* [Task to carry out]:
Note how many lines of the data below hold the word "will", then give that number with no other text.

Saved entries

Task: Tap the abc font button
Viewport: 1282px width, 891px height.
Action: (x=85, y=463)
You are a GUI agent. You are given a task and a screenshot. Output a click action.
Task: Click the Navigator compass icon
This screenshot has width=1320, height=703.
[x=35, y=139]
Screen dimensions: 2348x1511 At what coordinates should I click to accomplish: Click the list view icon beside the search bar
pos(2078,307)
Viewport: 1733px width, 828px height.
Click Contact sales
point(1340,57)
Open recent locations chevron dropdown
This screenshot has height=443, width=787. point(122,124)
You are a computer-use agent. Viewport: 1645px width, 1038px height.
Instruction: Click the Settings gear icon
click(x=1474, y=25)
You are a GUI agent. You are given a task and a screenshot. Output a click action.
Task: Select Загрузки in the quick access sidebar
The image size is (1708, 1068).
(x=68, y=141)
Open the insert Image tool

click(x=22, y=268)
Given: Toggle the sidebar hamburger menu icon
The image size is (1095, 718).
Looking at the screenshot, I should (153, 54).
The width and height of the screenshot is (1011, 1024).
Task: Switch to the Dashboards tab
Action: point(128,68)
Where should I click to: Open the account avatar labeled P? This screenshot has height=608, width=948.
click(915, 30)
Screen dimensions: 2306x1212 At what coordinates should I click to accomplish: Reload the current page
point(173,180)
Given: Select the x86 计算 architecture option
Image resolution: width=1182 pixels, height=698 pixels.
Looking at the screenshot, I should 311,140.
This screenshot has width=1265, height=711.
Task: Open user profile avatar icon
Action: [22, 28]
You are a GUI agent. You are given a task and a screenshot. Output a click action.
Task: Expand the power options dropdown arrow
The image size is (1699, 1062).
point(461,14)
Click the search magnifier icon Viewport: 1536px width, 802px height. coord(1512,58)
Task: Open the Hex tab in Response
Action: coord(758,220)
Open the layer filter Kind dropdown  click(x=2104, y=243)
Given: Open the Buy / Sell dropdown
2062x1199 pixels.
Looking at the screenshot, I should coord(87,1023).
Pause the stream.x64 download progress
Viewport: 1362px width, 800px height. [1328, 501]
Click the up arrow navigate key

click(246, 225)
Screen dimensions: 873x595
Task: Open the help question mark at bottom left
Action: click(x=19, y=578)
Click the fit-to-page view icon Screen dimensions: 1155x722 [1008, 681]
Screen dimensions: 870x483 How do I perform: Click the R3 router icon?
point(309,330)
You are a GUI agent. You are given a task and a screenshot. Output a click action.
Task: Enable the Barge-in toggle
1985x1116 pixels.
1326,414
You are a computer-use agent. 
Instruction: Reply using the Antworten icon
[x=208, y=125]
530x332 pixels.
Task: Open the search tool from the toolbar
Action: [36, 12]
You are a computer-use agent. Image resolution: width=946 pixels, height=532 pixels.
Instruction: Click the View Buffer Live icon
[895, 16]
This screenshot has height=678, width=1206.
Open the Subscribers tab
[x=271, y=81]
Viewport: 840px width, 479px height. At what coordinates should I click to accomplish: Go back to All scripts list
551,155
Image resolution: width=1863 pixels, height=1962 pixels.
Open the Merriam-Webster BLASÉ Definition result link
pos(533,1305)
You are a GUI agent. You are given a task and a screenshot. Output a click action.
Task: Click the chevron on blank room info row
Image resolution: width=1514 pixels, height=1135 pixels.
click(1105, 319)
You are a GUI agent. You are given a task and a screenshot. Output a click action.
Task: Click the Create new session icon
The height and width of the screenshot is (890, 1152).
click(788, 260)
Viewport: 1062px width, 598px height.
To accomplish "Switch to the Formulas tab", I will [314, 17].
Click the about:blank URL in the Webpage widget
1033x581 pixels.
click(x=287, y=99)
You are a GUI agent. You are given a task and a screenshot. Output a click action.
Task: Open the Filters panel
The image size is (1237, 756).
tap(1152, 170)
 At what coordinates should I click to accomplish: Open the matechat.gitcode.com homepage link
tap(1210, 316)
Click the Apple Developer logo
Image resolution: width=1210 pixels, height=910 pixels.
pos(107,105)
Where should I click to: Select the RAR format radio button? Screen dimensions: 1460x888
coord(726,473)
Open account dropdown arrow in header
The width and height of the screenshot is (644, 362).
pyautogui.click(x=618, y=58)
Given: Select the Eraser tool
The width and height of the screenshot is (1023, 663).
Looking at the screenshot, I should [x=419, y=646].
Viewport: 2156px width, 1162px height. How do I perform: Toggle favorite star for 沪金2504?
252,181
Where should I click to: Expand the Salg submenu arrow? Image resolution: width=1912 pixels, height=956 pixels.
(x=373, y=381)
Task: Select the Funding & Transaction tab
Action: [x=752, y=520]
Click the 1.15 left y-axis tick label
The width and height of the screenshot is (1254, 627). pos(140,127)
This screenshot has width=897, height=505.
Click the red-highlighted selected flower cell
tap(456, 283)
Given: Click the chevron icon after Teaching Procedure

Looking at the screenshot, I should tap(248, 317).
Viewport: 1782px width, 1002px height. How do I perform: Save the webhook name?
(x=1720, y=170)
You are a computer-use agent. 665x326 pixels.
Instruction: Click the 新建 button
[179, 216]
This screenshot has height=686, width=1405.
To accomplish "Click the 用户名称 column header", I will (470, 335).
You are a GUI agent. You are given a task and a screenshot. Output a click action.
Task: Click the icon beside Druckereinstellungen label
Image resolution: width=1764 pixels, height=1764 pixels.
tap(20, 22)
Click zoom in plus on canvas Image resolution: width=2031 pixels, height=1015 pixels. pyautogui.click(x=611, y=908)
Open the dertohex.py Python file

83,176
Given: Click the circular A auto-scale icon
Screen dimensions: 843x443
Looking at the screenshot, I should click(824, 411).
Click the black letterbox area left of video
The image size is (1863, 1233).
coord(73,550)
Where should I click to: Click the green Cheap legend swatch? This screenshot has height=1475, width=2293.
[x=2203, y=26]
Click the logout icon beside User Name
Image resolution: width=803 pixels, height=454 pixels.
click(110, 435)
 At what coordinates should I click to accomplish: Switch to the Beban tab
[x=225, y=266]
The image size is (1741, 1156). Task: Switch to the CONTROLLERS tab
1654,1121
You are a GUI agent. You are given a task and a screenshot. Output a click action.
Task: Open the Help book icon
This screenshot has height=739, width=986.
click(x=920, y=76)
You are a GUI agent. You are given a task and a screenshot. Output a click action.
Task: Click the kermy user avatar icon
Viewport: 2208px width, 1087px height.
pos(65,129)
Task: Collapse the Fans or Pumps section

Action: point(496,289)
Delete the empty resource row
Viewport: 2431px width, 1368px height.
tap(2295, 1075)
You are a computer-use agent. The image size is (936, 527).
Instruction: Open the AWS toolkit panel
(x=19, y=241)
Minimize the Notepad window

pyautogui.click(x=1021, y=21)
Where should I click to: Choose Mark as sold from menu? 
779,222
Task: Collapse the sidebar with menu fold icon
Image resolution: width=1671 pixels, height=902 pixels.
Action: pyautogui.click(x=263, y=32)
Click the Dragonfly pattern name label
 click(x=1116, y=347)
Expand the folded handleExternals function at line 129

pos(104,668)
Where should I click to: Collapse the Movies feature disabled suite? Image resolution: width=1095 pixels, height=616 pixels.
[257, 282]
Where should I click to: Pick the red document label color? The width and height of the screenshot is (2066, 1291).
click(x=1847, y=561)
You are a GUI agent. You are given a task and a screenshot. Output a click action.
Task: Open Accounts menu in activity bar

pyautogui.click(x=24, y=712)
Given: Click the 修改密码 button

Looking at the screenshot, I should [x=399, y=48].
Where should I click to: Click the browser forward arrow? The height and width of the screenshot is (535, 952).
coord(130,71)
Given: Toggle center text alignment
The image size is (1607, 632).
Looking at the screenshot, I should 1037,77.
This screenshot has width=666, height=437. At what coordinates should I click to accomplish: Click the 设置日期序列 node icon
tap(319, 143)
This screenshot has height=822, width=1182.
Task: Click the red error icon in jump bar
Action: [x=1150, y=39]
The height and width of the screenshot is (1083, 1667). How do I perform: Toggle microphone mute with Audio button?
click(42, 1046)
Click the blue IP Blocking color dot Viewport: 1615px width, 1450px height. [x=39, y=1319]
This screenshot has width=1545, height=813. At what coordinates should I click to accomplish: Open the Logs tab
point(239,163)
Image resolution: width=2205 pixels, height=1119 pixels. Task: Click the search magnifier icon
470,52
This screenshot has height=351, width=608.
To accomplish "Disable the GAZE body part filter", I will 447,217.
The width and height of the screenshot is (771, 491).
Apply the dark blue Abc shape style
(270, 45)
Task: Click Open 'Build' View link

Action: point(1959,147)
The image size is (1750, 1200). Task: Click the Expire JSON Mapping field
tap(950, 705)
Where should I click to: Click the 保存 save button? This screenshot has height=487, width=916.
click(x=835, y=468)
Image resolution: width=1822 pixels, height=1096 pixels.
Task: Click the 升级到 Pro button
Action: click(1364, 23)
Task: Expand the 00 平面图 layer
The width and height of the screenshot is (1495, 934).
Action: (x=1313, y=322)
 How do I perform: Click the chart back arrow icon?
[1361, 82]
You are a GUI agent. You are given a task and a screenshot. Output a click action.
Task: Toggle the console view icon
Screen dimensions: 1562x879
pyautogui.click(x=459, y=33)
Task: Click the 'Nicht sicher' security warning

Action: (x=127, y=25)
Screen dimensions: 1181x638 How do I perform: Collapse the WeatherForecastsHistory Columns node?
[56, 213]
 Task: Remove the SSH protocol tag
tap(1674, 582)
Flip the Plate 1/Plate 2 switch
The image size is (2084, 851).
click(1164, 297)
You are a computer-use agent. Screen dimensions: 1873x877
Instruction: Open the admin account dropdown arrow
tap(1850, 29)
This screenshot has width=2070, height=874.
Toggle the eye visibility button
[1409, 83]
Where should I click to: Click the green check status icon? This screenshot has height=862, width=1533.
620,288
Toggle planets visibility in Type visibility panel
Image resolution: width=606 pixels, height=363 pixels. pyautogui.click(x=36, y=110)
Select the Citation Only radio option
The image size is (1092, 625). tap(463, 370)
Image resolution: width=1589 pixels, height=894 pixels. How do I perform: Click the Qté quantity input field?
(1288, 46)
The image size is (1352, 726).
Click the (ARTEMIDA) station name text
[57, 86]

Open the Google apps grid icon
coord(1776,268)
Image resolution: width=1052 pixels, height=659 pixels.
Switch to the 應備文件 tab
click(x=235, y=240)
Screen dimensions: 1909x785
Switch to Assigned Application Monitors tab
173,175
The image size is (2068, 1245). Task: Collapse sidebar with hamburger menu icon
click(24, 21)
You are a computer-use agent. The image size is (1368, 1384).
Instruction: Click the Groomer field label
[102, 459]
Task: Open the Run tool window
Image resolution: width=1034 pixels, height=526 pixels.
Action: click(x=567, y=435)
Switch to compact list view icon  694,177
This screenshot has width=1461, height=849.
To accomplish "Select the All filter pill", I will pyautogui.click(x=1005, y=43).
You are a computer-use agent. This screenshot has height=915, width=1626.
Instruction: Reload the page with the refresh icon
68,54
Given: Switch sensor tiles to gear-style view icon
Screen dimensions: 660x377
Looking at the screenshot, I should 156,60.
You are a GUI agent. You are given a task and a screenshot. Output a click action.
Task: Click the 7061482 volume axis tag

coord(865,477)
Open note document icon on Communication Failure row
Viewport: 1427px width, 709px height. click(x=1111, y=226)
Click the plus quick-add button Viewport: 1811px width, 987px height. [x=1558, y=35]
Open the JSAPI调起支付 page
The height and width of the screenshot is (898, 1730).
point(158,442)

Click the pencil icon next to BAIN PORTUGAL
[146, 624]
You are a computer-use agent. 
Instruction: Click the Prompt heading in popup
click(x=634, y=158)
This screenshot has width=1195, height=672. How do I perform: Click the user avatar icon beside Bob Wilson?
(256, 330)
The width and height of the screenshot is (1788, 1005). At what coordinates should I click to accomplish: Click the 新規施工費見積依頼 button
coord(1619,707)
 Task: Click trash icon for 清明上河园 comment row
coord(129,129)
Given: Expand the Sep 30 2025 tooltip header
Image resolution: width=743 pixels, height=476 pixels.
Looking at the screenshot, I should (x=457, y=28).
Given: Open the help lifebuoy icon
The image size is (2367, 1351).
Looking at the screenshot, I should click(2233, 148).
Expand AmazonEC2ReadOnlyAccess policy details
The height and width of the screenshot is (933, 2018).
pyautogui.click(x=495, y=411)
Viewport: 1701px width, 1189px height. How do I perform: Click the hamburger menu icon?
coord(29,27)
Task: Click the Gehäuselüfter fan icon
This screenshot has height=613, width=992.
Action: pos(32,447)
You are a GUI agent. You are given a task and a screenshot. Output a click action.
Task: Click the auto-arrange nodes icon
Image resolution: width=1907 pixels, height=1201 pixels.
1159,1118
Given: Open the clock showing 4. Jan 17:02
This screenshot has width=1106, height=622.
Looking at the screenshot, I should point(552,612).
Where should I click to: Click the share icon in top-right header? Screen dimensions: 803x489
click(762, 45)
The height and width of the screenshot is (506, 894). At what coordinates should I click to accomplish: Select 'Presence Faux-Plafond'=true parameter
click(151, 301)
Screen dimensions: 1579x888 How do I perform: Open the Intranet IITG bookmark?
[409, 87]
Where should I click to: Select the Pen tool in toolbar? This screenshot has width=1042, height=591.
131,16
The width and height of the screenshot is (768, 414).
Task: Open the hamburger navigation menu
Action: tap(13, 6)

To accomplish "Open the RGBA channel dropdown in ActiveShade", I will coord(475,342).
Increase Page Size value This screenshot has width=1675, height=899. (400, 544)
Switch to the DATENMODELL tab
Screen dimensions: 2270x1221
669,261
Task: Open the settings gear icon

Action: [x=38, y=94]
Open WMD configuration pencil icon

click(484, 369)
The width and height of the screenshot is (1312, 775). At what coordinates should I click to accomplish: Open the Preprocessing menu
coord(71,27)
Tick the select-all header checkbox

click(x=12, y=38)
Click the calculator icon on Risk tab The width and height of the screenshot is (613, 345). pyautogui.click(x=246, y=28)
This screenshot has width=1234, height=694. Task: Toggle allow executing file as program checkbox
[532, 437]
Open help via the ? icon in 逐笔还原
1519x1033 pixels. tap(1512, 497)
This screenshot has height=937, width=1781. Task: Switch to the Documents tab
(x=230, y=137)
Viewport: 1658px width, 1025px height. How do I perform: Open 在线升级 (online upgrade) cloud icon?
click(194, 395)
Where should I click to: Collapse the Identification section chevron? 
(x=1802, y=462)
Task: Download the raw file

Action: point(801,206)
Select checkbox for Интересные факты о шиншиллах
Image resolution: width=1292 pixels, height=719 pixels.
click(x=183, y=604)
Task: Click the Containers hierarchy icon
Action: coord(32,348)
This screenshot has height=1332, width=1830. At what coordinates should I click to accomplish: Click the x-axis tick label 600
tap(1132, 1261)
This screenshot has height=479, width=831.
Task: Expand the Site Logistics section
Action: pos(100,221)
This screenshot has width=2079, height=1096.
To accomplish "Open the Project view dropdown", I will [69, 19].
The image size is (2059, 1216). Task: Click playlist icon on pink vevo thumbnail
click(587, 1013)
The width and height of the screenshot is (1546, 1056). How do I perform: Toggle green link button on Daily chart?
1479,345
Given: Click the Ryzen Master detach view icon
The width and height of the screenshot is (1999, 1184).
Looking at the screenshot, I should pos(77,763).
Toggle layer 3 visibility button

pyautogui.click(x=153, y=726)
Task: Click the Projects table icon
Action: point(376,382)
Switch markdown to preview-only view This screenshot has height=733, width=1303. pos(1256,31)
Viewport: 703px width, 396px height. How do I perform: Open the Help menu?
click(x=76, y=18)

* [Worked solution]:
6